Stored data entries
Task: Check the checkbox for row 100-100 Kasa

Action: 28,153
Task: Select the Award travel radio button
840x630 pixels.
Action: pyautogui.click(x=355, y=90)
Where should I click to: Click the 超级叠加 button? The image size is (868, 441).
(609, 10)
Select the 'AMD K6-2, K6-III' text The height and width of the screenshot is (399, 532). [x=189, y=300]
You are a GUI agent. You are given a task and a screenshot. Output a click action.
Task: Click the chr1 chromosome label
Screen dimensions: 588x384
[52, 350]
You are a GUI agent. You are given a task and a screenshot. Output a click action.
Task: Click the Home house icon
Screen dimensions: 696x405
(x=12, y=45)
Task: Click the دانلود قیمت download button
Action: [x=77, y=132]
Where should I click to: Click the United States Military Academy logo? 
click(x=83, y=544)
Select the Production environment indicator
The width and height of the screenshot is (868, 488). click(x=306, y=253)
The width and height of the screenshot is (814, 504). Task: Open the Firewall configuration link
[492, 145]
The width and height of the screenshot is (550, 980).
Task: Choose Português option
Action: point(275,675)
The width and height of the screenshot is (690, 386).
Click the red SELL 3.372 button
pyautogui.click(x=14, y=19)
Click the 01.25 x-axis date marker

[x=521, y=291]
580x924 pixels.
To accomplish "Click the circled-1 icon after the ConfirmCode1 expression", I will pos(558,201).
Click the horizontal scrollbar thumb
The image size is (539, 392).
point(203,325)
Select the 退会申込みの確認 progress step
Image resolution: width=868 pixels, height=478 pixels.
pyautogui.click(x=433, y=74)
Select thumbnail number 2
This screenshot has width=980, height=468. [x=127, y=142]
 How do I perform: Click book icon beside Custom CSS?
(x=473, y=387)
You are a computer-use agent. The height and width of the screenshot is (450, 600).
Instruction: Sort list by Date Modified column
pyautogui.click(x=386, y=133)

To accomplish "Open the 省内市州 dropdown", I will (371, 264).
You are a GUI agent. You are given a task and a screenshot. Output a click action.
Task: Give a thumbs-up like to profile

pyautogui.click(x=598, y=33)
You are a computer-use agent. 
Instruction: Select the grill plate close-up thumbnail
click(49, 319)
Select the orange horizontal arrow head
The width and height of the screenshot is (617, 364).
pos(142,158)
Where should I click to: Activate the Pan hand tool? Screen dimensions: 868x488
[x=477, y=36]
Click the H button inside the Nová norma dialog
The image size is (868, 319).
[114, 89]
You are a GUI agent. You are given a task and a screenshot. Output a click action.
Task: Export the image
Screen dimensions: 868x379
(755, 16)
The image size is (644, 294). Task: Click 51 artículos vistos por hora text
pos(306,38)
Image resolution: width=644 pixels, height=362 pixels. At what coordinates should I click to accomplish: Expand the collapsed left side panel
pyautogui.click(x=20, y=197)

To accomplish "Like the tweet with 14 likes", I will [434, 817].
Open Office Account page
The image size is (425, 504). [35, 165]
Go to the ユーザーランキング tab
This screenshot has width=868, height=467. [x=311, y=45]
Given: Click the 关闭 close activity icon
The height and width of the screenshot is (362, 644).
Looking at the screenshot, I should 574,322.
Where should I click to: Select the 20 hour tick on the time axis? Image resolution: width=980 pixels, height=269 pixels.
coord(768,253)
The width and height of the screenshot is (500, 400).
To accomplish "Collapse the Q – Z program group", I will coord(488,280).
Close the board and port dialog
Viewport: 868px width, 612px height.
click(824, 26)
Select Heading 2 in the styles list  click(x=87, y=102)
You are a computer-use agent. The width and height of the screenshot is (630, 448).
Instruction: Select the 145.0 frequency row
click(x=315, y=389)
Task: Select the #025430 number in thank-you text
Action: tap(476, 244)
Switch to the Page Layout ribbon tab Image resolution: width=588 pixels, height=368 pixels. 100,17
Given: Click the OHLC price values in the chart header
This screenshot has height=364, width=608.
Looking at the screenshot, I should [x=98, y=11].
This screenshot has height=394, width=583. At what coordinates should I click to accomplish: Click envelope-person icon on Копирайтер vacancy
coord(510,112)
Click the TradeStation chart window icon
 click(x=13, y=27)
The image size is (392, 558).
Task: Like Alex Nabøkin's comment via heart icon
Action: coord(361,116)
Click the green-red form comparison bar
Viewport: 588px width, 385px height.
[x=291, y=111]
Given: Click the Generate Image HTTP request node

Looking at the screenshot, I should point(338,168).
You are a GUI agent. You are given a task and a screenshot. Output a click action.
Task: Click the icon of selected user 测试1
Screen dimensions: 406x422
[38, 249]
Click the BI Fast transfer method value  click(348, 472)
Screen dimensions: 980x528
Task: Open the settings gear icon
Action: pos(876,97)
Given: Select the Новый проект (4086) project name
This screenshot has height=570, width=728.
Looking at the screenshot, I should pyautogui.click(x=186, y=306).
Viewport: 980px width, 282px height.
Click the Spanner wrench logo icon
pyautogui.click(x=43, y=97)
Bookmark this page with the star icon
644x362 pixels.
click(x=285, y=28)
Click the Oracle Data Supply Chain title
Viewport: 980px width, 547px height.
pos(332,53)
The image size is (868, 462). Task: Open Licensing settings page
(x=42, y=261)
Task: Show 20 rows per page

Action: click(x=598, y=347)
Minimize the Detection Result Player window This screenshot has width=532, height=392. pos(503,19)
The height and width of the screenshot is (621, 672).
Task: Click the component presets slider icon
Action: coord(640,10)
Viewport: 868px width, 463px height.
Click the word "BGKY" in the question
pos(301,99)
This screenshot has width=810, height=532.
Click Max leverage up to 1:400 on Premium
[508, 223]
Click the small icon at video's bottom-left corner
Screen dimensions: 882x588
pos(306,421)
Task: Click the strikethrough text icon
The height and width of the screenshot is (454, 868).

### [Exercise goal]
Your answer should be the full set of records, printed exactly.

### [Your response]
Task: Check the checkbox for row 100-100 Kasa

Action: 28,153
Task: Select the Award travel radio button
840x630 pixels.
Action: pyautogui.click(x=355, y=90)
Where should I click to: Click the 超级叠加 button? The image size is (868, 441).
(609, 10)
Select the 'AMD K6-2, K6-III' text The height and width of the screenshot is (399, 532). [x=189, y=300]
You are a GUI agent. You are given a task and a screenshot. Output a click action.
Task: Click the chr1 chromosome label
Screen dimensions: 588x384
[52, 350]
You are a GUI agent. You are given a task and a screenshot. Output a click action.
Task: Click the Home house icon
Screen dimensions: 696x405
(x=12, y=45)
Task: Click the دانلود قیمت download button
Action: [x=77, y=132]
Where should I click to: Click the United States Military Academy logo? 
click(x=83, y=544)
Select the Production environment indicator
The width and height of the screenshot is (868, 488). click(x=306, y=253)
The width and height of the screenshot is (814, 504). Task: Open the Firewall configuration link
[492, 145]
The width and height of the screenshot is (550, 980).
Task: Choose Português option
Action: point(275,675)
The width and height of the screenshot is (690, 386).
Click the red SELL 3.372 button
pyautogui.click(x=14, y=19)
Click the 01.25 x-axis date marker

[x=521, y=291]
580x924 pixels.
To accomplish "Click the circled-1 icon after the ConfirmCode1 expression", I will pos(558,201).
Click the horizontal scrollbar thumb
The image size is (539, 392).
point(203,325)
Select the 退会申込みの確認 progress step
Image resolution: width=868 pixels, height=478 pixels.
pyautogui.click(x=433, y=74)
Select thumbnail number 2
This screenshot has width=980, height=468. [x=127, y=142]
 How do I perform: Click book icon beside Custom CSS?
(x=473, y=387)
You are a computer-use agent. The height and width of the screenshot is (450, 600).
Instruction: Sort list by Date Modified column
pyautogui.click(x=386, y=133)

To accomplish "Open the 省内市州 dropdown", I will (371, 264).
You are a GUI agent. You are given a task and a screenshot. Output a click action.
Task: Give a thumbs-up like to profile

pyautogui.click(x=598, y=33)
You are a computer-use agent. 
Instruction: Select the grill plate close-up thumbnail
click(49, 319)
Select the orange horizontal arrow head
The width and height of the screenshot is (617, 364).
pos(142,158)
Where should I click to: Activate the Pan hand tool? Screen dimensions: 868x488
[x=477, y=36]
Click the H button inside the Nová norma dialog
The image size is (868, 319).
[114, 89]
You are a GUI agent. You are given a task and a screenshot. Output a click action.
Task: Export the image
Screen dimensions: 868x379
(755, 16)
The image size is (644, 294). Task: Click 51 artículos vistos por hora text
pos(306,38)
Image resolution: width=644 pixels, height=362 pixels. At what coordinates should I click to accomplish: Expand the collapsed left side panel
pyautogui.click(x=20, y=197)

To accomplish "Like the tweet with 14 likes", I will [434, 817].
Open Office Account page
The image size is (425, 504). [35, 165]
Go to the ユーザーランキング tab
This screenshot has width=868, height=467. [x=311, y=45]
Given: Click the 关闭 close activity icon
The height and width of the screenshot is (362, 644).
Looking at the screenshot, I should 574,322.
Where should I click to: Select the 20 hour tick on the time axis? Image resolution: width=980 pixels, height=269 pixels.
coord(768,253)
The width and height of the screenshot is (500, 400).
To accomplish "Collapse the Q – Z program group", I will coord(488,280).
Close the board and port dialog
Viewport: 868px width, 612px height.
click(824, 26)
Select Heading 2 in the styles list  click(x=87, y=102)
You are a computer-use agent. The width and height of the screenshot is (630, 448).
Instruction: Select the 145.0 frequency row
click(x=315, y=389)
Task: Select the #025430 number in thank-you text
Action: tap(476, 244)
Switch to the Page Layout ribbon tab Image resolution: width=588 pixels, height=368 pixels. 100,17
Given: Click the OHLC price values in the chart header
This screenshot has height=364, width=608.
Looking at the screenshot, I should [x=98, y=11].
This screenshot has height=394, width=583. At what coordinates should I click to accomplish: Click envelope-person icon on Копирайтер vacancy
coord(510,112)
Click the TradeStation chart window icon
 click(x=13, y=27)
The image size is (392, 558).
Task: Like Alex Nabøkin's comment via heart icon
Action: coord(361,116)
Click the green-red form comparison bar
Viewport: 588px width, 385px height.
[x=291, y=111]
Given: Click the Generate Image HTTP request node

Looking at the screenshot, I should point(338,168).
You are a GUI agent. You are given a task and a screenshot. Output a click action.
Task: Click the icon of selected user 测试1
Screen dimensions: 406x422
[38, 249]
Click the BI Fast transfer method value  click(348, 472)
Screen dimensions: 980x528
Task: Open the settings gear icon
Action: pos(876,97)
Given: Select the Новый проект (4086) project name
This screenshot has height=570, width=728.
Looking at the screenshot, I should pyautogui.click(x=186, y=306).
Viewport: 980px width, 282px height.
Click the Spanner wrench logo icon
pyautogui.click(x=43, y=97)
Bookmark this page with the star icon
644x362 pixels.
click(x=285, y=28)
Click the Oracle Data Supply Chain title
Viewport: 980px width, 547px height.
pos(332,53)
The image size is (868, 462). Task: Open Licensing settings page
(x=42, y=261)
Task: Show 20 rows per page

Action: click(x=598, y=347)
Minimize the Detection Result Player window This screenshot has width=532, height=392. pos(503,19)
The height and width of the screenshot is (621, 672).
Task: Click the component presets slider icon
Action: coord(640,10)
Viewport: 868px width, 463px height.
Click the word "BGKY" in the question
pos(301,99)
This screenshot has width=810, height=532.
Click Max leverage up to 1:400 on Premium
[508, 223]
Click the small icon at video's bottom-left corner
Screen dimensions: 882x588
pos(306,421)
Task: Click the strikethrough text icon
The height and width of the screenshot is (454, 868).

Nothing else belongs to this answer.